> **WORK REQUEST**: The full listing should be set down exactly as it reads.

> **SOURCE MATERIAL**:
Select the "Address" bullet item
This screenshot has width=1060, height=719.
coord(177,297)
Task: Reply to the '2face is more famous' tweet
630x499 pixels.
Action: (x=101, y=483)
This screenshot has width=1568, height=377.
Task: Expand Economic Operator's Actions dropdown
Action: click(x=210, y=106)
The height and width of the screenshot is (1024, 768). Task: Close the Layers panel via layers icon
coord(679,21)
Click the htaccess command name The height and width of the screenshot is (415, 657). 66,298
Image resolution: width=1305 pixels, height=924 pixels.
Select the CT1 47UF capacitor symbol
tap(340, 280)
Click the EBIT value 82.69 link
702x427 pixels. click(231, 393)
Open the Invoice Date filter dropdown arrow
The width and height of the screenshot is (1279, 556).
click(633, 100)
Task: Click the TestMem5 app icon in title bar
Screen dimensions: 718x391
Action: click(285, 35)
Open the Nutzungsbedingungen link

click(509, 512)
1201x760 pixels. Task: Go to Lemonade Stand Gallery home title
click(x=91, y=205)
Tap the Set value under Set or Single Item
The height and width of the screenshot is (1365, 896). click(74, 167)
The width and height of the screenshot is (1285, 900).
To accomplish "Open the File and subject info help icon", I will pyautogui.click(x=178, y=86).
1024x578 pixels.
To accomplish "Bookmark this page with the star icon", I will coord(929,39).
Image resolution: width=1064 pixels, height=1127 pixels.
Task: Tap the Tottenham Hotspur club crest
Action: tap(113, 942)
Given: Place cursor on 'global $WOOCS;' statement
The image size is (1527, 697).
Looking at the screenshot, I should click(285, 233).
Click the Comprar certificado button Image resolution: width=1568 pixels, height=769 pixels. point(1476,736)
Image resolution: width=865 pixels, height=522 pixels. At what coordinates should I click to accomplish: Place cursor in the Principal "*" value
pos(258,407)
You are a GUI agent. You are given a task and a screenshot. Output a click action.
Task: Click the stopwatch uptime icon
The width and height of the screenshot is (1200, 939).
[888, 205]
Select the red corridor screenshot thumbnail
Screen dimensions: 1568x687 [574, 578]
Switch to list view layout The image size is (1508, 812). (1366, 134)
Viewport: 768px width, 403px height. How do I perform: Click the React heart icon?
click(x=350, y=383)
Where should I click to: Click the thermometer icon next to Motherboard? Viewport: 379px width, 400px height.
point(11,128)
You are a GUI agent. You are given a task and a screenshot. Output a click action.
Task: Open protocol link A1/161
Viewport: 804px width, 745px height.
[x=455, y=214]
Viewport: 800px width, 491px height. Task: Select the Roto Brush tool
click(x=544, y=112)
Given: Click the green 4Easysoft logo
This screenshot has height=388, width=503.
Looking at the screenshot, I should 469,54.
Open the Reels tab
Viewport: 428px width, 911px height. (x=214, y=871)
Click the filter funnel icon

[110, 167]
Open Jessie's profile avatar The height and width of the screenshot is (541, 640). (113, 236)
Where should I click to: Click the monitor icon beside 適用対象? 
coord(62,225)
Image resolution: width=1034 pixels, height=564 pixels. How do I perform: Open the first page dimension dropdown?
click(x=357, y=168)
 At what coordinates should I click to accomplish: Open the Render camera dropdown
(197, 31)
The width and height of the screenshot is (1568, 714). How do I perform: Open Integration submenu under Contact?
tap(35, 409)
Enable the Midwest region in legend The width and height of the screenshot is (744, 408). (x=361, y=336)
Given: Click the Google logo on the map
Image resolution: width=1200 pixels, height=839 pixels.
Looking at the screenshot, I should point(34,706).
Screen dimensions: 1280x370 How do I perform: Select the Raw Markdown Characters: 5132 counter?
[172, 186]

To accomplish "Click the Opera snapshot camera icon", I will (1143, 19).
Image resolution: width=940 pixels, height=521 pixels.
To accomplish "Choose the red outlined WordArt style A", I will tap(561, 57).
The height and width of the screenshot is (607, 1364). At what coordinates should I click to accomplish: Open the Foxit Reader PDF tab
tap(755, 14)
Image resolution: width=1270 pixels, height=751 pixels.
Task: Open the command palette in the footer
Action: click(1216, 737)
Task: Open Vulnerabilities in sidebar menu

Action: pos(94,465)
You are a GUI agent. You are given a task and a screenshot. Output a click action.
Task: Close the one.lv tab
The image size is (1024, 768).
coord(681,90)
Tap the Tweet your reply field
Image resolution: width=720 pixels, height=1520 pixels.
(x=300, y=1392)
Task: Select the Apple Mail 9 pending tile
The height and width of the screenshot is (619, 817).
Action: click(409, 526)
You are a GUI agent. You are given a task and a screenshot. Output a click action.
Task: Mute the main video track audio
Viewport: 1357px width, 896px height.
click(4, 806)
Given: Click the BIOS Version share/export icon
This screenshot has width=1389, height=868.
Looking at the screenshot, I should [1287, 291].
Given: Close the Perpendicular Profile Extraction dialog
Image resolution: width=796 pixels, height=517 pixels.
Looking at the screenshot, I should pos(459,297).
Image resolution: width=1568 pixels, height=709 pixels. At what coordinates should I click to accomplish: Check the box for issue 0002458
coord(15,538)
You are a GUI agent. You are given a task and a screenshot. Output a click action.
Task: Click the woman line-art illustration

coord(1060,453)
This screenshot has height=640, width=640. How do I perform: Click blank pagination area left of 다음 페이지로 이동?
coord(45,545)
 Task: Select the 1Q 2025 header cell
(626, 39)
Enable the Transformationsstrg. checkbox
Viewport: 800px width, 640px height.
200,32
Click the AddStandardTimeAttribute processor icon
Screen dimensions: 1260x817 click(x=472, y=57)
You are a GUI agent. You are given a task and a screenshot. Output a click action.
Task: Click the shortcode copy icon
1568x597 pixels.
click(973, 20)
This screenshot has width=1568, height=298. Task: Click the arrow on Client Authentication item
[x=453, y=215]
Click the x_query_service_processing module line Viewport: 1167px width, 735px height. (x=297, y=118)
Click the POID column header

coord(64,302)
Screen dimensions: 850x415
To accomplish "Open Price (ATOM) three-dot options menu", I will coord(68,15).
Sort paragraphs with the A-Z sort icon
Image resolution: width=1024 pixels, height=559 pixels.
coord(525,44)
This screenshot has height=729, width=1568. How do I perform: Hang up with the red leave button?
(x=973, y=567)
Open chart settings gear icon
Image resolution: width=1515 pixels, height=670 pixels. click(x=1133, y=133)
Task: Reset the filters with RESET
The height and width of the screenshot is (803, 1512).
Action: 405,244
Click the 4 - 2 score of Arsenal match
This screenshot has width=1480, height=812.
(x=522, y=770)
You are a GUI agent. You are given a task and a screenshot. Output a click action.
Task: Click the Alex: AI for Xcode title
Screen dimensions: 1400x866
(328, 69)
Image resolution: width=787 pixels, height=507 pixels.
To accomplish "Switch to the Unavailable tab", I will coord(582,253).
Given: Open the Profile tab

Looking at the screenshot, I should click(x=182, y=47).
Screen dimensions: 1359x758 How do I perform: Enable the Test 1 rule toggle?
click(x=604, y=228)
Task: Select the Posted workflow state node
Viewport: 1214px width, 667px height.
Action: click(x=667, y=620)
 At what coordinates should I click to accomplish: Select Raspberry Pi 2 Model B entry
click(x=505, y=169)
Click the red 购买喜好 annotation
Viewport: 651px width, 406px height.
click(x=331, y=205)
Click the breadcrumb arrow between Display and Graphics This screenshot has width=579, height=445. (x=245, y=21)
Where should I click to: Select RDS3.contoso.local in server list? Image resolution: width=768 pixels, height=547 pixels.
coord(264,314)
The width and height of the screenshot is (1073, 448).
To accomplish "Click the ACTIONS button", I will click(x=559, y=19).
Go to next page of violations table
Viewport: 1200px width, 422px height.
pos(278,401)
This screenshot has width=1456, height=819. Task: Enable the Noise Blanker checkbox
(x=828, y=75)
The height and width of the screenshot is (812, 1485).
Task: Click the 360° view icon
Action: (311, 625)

> **RESULT**:
Select the "Address" bullet item
This screenshot has width=1060, height=719.
coord(177,297)
Task: Reply to the '2face is more famous' tweet
630x499 pixels.
Action: (x=101, y=483)
This screenshot has width=1568, height=377.
Task: Expand Economic Operator's Actions dropdown
Action: click(x=210, y=106)
The height and width of the screenshot is (1024, 768). Task: Close the Layers panel via layers icon
coord(679,21)
Click the htaccess command name The height and width of the screenshot is (415, 657). 66,298
Image resolution: width=1305 pixels, height=924 pixels.
Select the CT1 47UF capacitor symbol
tap(340, 280)
Click the EBIT value 82.69 link
702x427 pixels. click(231, 393)
Open the Invoice Date filter dropdown arrow
The width and height of the screenshot is (1279, 556).
click(633, 100)
Task: Click the TestMem5 app icon in title bar
Screen dimensions: 718x391
Action: click(285, 35)
Open the Nutzungsbedingungen link

click(509, 512)
1201x760 pixels. Task: Go to Lemonade Stand Gallery home title
click(x=91, y=205)
Tap the Set value under Set or Single Item
The height and width of the screenshot is (1365, 896). click(74, 167)
The width and height of the screenshot is (1285, 900).
To accomplish "Open the File and subject info help icon", I will pyautogui.click(x=178, y=86).
1024x578 pixels.
To accomplish "Bookmark this page with the star icon", I will coord(929,39).
Image resolution: width=1064 pixels, height=1127 pixels.
Task: Tap the Tottenham Hotspur club crest
Action: tap(113, 942)
Given: Place cursor on 'global $WOOCS;' statement
The image size is (1527, 697).
Looking at the screenshot, I should click(285, 233).
Click the Comprar certificado button Image resolution: width=1568 pixels, height=769 pixels. point(1476,736)
Image resolution: width=865 pixels, height=522 pixels. At what coordinates should I click to accomplish: Place cursor in the Principal "*" value
pos(258,407)
You are a GUI agent. You are given a task and a screenshot. Output a click action.
Task: Click the stopwatch uptime icon
The width and height of the screenshot is (1200, 939).
[888, 205]
Select the red corridor screenshot thumbnail
Screen dimensions: 1568x687 [574, 578]
Switch to list view layout The image size is (1508, 812). (1366, 134)
Viewport: 768px width, 403px height. How do I perform: Click the React heart icon?
click(x=350, y=383)
Where should I click to: Click the thermometer icon next to Motherboard? Viewport: 379px width, 400px height.
point(11,128)
You are a GUI agent. You are given a task and a screenshot. Output a click action.
Task: Open protocol link A1/161
Viewport: 804px width, 745px height.
[x=455, y=214]
Viewport: 800px width, 491px height. Task: Select the Roto Brush tool
click(x=544, y=112)
Given: Click the green 4Easysoft logo
This screenshot has height=388, width=503.
Looking at the screenshot, I should 469,54.
Open the Reels tab
Viewport: 428px width, 911px height. (x=214, y=871)
Click the filter funnel icon

[110, 167]
Open Jessie's profile avatar The height and width of the screenshot is (541, 640). (113, 236)
Where should I click to: Click the monitor icon beside 適用対象? 
coord(62,225)
Image resolution: width=1034 pixels, height=564 pixels. How do I perform: Open the first page dimension dropdown?
click(x=357, y=168)
 At what coordinates should I click to accomplish: Open the Render camera dropdown
(197, 31)
The width and height of the screenshot is (1568, 714). How do I perform: Open Integration submenu under Contact?
tap(35, 409)
Enable the Midwest region in legend The width and height of the screenshot is (744, 408). (x=361, y=336)
Given: Click the Google logo on the map
Image resolution: width=1200 pixels, height=839 pixels.
Looking at the screenshot, I should point(34,706).
Screen dimensions: 1280x370 How do I perform: Select the Raw Markdown Characters: 5132 counter?
[172, 186]

To accomplish "Click the Opera snapshot camera icon", I will (1143, 19).
Image resolution: width=940 pixels, height=521 pixels.
To accomplish "Choose the red outlined WordArt style A", I will tap(561, 57).
The height and width of the screenshot is (607, 1364). At what coordinates should I click to accomplish: Open the Foxit Reader PDF tab
tap(755, 14)
Image resolution: width=1270 pixels, height=751 pixels.
Task: Open the command palette in the footer
Action: click(1216, 737)
Task: Open Vulnerabilities in sidebar menu

Action: pos(94,465)
You are a GUI agent. You are given a task and a screenshot. Output a click action.
Task: Close the one.lv tab
The image size is (1024, 768).
coord(681,90)
Tap the Tweet your reply field
Image resolution: width=720 pixels, height=1520 pixels.
(x=300, y=1392)
Task: Select the Apple Mail 9 pending tile
The height and width of the screenshot is (619, 817).
Action: click(409, 526)
You are a GUI agent. You are given a task and a screenshot. Output a click action.
Task: Mute the main video track audio
Viewport: 1357px width, 896px height.
click(4, 806)
Given: Click the BIOS Version share/export icon
This screenshot has width=1389, height=868.
Looking at the screenshot, I should [1287, 291].
Given: Close the Perpendicular Profile Extraction dialog
Image resolution: width=796 pixels, height=517 pixels.
Looking at the screenshot, I should pos(459,297).
Image resolution: width=1568 pixels, height=709 pixels. At what coordinates should I click to accomplish: Check the box for issue 0002458
coord(15,538)
You are a GUI agent. You are given a task and a screenshot. Output a click action.
Task: Click the woman line-art illustration

coord(1060,453)
This screenshot has height=640, width=640. How do I perform: Click blank pagination area left of 다음 페이지로 이동?
coord(45,545)
 Task: Select the 1Q 2025 header cell
(626, 39)
Enable the Transformationsstrg. checkbox
Viewport: 800px width, 640px height.
200,32
Click the AddStandardTimeAttribute processor icon
Screen dimensions: 1260x817 click(x=472, y=57)
You are a GUI agent. You are given a task and a screenshot. Output a click action.
Task: Click the shortcode copy icon
1568x597 pixels.
click(973, 20)
This screenshot has width=1568, height=298. Task: Click the arrow on Client Authentication item
[x=453, y=215]
Click the x_query_service_processing module line Viewport: 1167px width, 735px height. (x=297, y=118)
Click the POID column header

coord(64,302)
Screen dimensions: 850x415
To accomplish "Open Price (ATOM) three-dot options menu", I will coord(68,15).
Sort paragraphs with the A-Z sort icon
Image resolution: width=1024 pixels, height=559 pixels.
coord(525,44)
This screenshot has height=729, width=1568. How do I perform: Hang up with the red leave button?
(x=973, y=567)
Open chart settings gear icon
Image resolution: width=1515 pixels, height=670 pixels. click(x=1133, y=133)
Task: Reset the filters with RESET
The height and width of the screenshot is (803, 1512).
Action: 405,244
Click the 4 - 2 score of Arsenal match
This screenshot has width=1480, height=812.
(x=522, y=770)
You are a GUI agent. You are given a task and a screenshot. Output a click action.
Task: Click the Alex: AI for Xcode title
Screen dimensions: 1400x866
(328, 69)
Image resolution: width=787 pixels, height=507 pixels.
To accomplish "Switch to the Unavailable tab", I will coord(582,253).
Given: Open the Profile tab

Looking at the screenshot, I should click(x=182, y=47).
Screen dimensions: 1359x758 How do I perform: Enable the Test 1 rule toggle?
click(x=604, y=228)
Task: Select the Posted workflow state node
Viewport: 1214px width, 667px height.
Action: click(x=667, y=620)
 At what coordinates should I click to accomplish: Select Raspberry Pi 2 Model B entry
click(x=505, y=169)
Click the red 购买喜好 annotation
Viewport: 651px width, 406px height.
click(x=331, y=205)
Click the breadcrumb arrow between Display and Graphics This screenshot has width=579, height=445. (x=245, y=21)
Where should I click to: Select RDS3.contoso.local in server list? Image resolution: width=768 pixels, height=547 pixels.
coord(264,314)
The width and height of the screenshot is (1073, 448).
To accomplish "Click the ACTIONS button", I will click(x=559, y=19).
Go to next page of violations table
Viewport: 1200px width, 422px height.
pos(278,401)
This screenshot has width=1456, height=819. Task: Enable the Noise Blanker checkbox
(x=828, y=75)
The height and width of the screenshot is (812, 1485).
Task: Click the 360° view icon
Action: (311, 625)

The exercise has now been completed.